In March 2010 the Canadian Environmental Assessment Agency awarded $2.4 million to 20 B.C. First Nations groups and $440,000 to nine environmental non-government organizations to assist them in the pipeline review process. No surprise that all these groups oppose Northern Gateway.

William Walter Kay reports that the Coastal Opportunities Fund received $60 million from six foundations (Hewlett, Moore, Packard, Rockefeller Bros, Tides Canada, and Nature Conservancy). Those funds were matched by the B.C. and federal governments and placed into two endowments, one devoted to rallying a legion of aboriginal eco-activists and the other devoted to "sustainable economic diversification" in north coast aboriginal communities. This, under the guise of environmentalism, diverts another separate transfer of tax dollars to B.C. natives via our ministry of environment, rather than the federal Indian Act payments.

Hundreds of international environmental non-governmental organizations activists are involved in demonizing the oil sands campaign.

In order to maintain their tax-exempt charitable status, all American philanthropic foundations are required to annually disperse five per cent of total assets in grants to causes related to the foundations' charters.

Such funds give billions of dollars annually to environmental non-governmental organizations, activist interveners they use to do their dirty work.

A result of this activist mega-financing is that the oil industry and our governments (us) are forced to spend billions of dollars to counter the false propaganda, some 4,000 anti-oil sands articles planted in the mainstream media and more each day.

We have to understand that the oil or any other industry does not absorb these costs, as it becomes a cost of doing business and gets passed on to us taxpayers and consumers, which reflects as higher energy bills at the pump.

There are more than 100,000 km of existing main trunk pipelines in Canada. Pipelines are the safest, most efficient method of liquid transport, compared to railcar tanker transport of chemicals we live with every day.

Rail corridors tend to parallel more rivers and streams than pipelines do. We would not even need an environmental review to ship crude oil by rail tanker car to coastal ports, except new or expanded terminals development.

Approximately 300,000 barrels/day are being shipped via rail tanker cars from Alberta and the northern U.S. Bakken oil fields to the Gulf of Mexico, at a cost of about $3 a barrel more than it would cost through the new Keystone Pipeline which will handle about 750,000 barrels/day when built.

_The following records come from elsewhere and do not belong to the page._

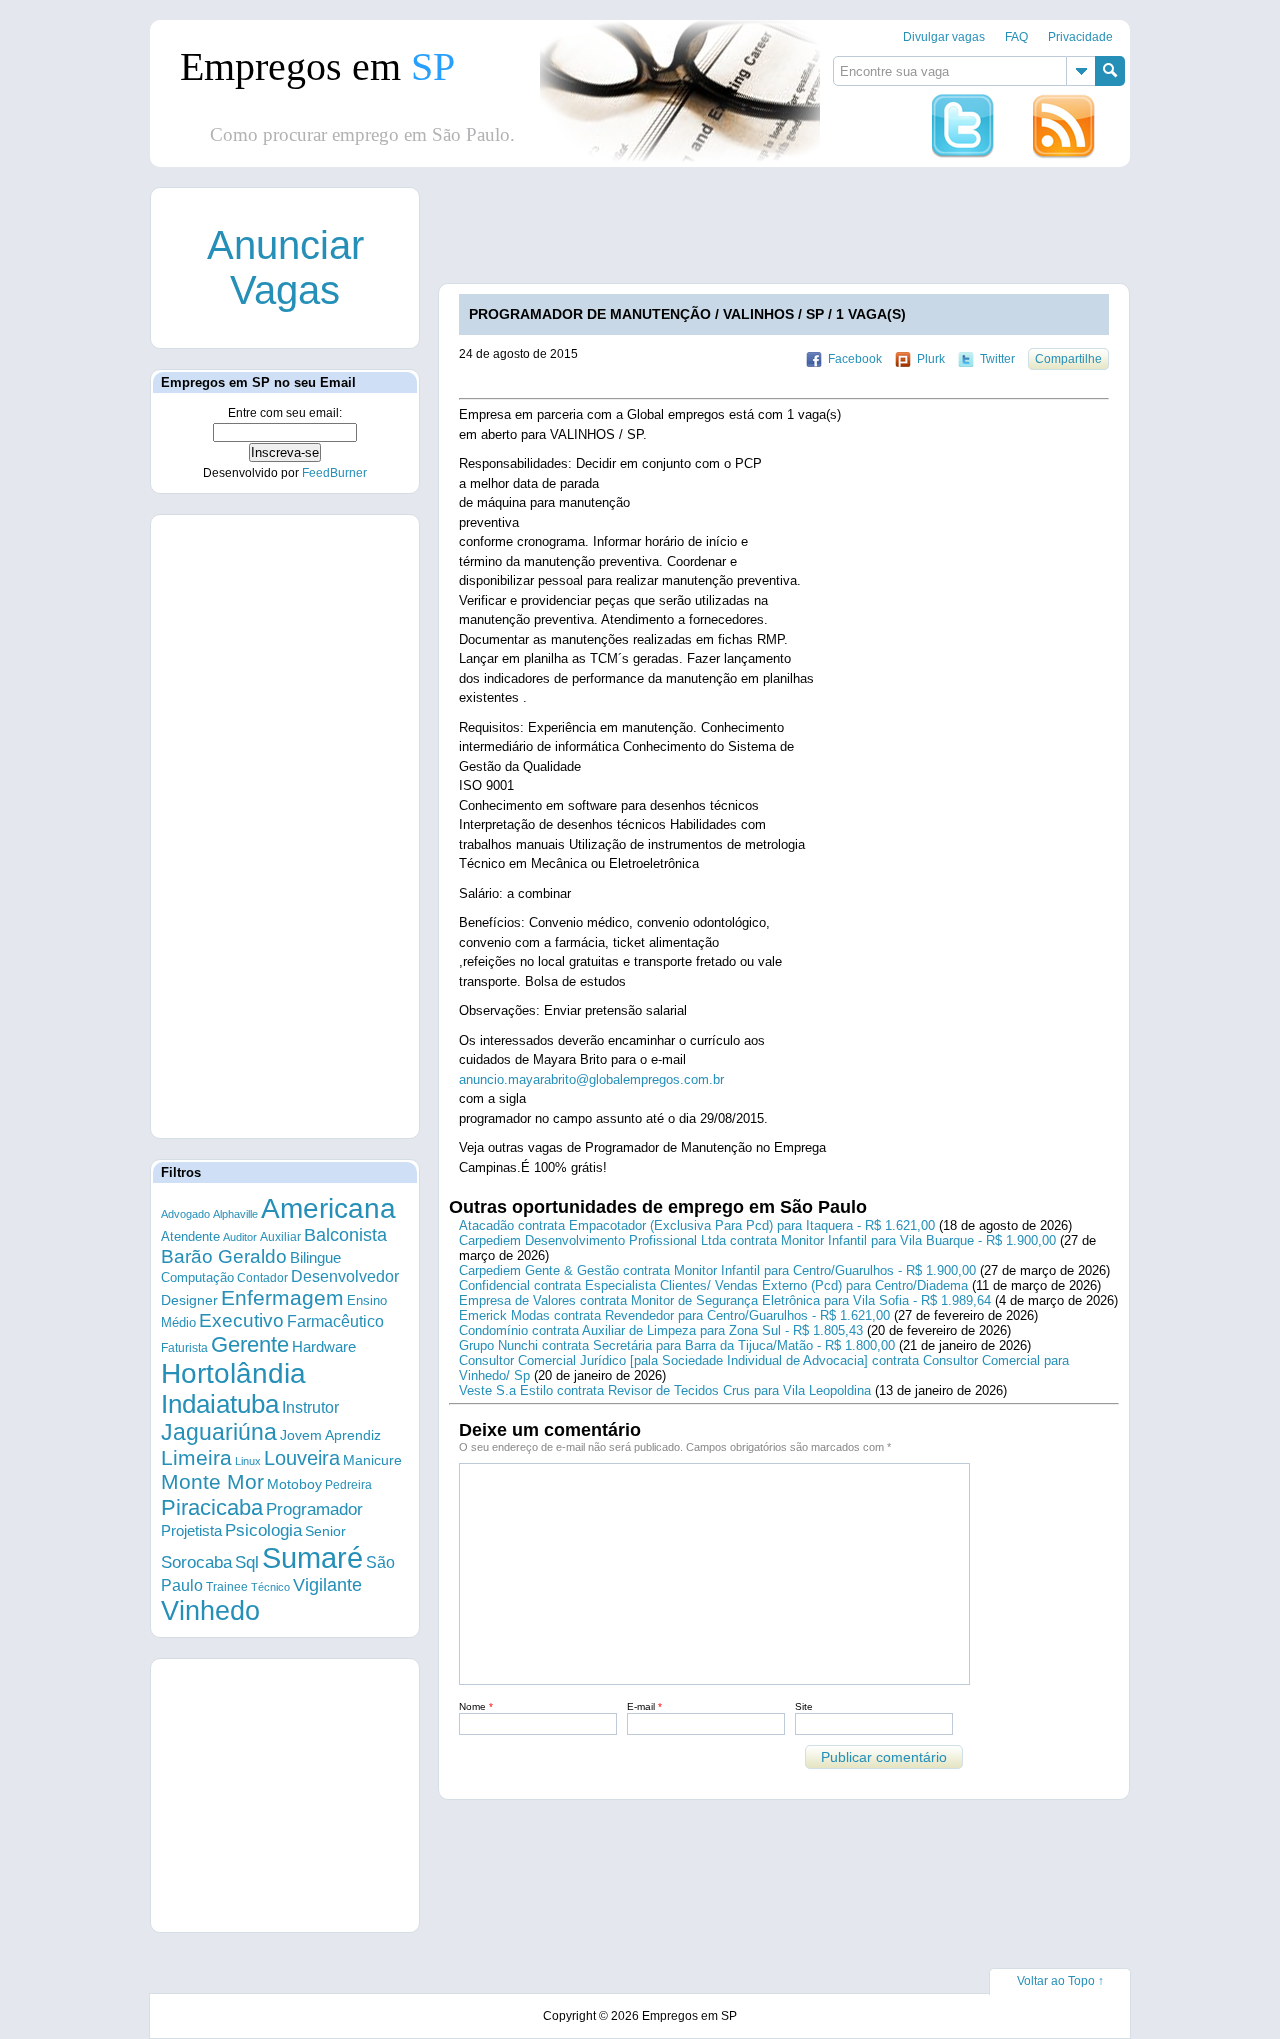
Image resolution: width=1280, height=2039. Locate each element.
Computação (197, 1277)
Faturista (184, 1347)
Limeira (196, 1457)
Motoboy (294, 1484)
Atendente (190, 1236)
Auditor (240, 1237)
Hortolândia (233, 1373)
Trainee (227, 1586)
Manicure (372, 1460)
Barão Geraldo (224, 1256)
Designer (189, 1300)
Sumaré (312, 1557)
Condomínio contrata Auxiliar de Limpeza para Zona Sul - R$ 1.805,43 (661, 1330)
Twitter (997, 359)
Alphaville (235, 1214)
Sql (247, 1562)
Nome (476, 1706)
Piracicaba (212, 1507)
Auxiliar (280, 1237)
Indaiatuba (220, 1404)
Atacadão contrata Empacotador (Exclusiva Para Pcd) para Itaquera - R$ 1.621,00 (697, 1225)
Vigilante (327, 1585)
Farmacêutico (335, 1321)
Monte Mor (212, 1482)
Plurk (931, 359)
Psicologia (263, 1530)
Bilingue (315, 1257)
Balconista (345, 1235)
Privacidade (1080, 37)
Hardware (324, 1347)
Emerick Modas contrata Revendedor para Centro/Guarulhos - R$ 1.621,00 (674, 1315)
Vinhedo (210, 1611)
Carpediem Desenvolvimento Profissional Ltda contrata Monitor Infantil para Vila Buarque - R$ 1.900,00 (757, 1240)
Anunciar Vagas (285, 267)
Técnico (270, 1587)
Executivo (241, 1320)
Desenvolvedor (345, 1276)
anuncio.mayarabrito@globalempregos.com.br (591, 1079)
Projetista (191, 1530)
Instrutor (310, 1407)
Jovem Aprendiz (330, 1435)
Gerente (250, 1344)
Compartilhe (1068, 359)
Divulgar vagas (944, 37)
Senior (325, 1531)
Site (804, 1706)
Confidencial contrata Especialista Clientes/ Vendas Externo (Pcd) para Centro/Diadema (713, 1285)
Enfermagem (282, 1297)
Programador (314, 1509)
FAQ (1016, 37)
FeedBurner (334, 473)
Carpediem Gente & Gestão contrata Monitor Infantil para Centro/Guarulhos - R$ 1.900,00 (717, 1270)
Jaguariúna (219, 1432)
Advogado (185, 1214)
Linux (248, 1461)
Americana (328, 1208)
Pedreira (348, 1485)
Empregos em (317, 66)
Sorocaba (196, 1562)
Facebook (855, 359)
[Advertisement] (803, 233)
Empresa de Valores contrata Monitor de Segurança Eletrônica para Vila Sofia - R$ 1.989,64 (725, 1300)
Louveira (302, 1458)
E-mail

At $3 per barrel more, railcar transport is a viable option when oil is around $100 per barrel. Perhaps the eco-activists should be careful what they wish for, as all Northern Gateway would need is a rail-to-ship terminal at Prince Rupert.

Eastern Canada and the U.S.A. have been shipping oil and other chemicals through the Maritimes, Great Lakes, and St. Lawrence Seaway, through pristine environments for more than 100 years. Oil has been shipped through the Port of Vancouver for more than 50 years.

It is unreasonable to expect to prevent shipping of product to or from Canada's west coast, the gateway to the Pacific Rim, the largest market in the world.

Every day, worldwide, approximately 40 seaborne tanker ships transport 44 million barrels of oil to market.

The eco-activists get agitated over the low risk of a spill, but don't consider the reality of nature. There are many natural bitumen and tar surface ponds on land (La Brea in downtown Los Angeles), and the ocean floor seeps oil constantly.

At Santa Barbara, California, large quantities of oil leak naturally from the sea-floor, in spite of 23 oil rigs extracting oil (relieving pressure buildup) from the offshore basins, and bitumen tar balls continue to naturally form on the beaches.

This is why it's absolutely imperative that Canada re-structure and get a grip on the environmental review process.

We taxpayers need to stop rewarding opposition groups who use Canada's generous laws to operate Big-Money enviro-activism against Canadian economic interests.

I hope Prime Minister Stephen Harper and his ministers can correct this mess and get it done. Canada is being held out as the last bastion of hope in the western world to fend off Big Money eco-bully radicalism.